# [Input]

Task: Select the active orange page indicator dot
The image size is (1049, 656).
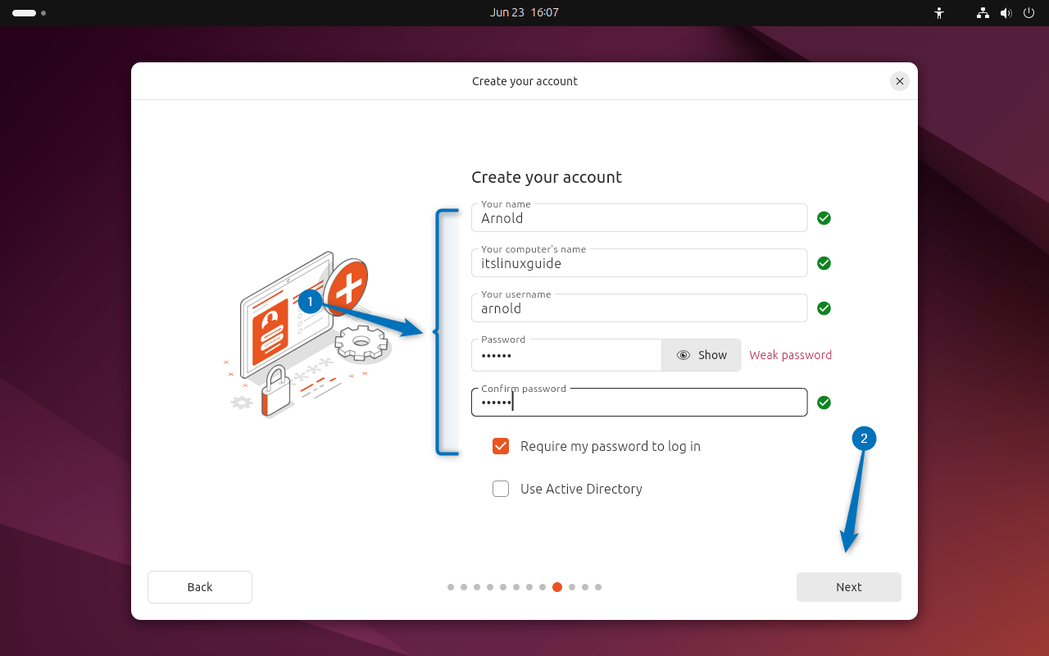Action: 556,587
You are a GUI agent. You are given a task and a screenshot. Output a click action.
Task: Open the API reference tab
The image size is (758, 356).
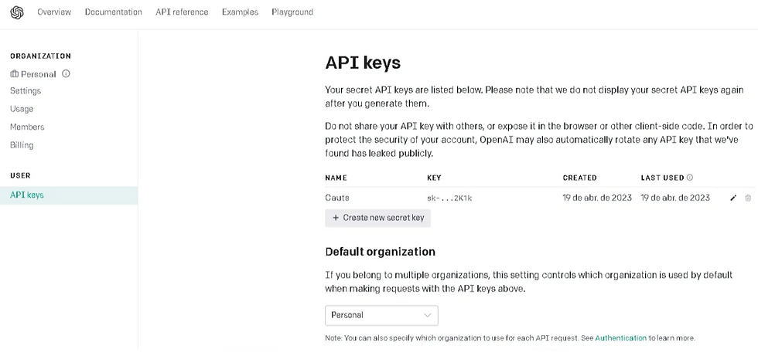182,12
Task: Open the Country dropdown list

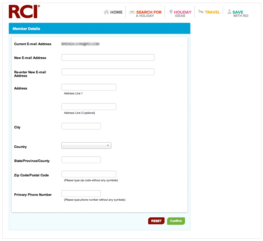Action: point(86,146)
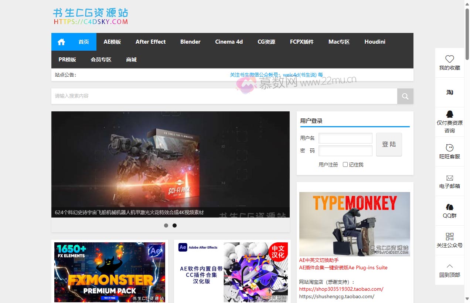Click the TypeMonkey banner image
The height and width of the screenshot is (303, 470).
click(x=354, y=223)
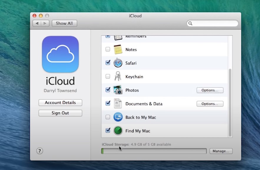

# [Work required]
The entries above are to be repeated in full, except for their pictures.

# [Your solution]
Task: Select the active orange page indicator dot
The image size is (1049, 656).
Action: 556,587
You are a GUI agent. You are given a task and a screenshot. Output a click action.
Task: Open the API reference tab
The image size is (758, 356).
182,12
Task: Open the Country dropdown list

Action: point(86,146)
Click the TypeMonkey banner image
The height and width of the screenshot is (303, 470).
click(x=354, y=223)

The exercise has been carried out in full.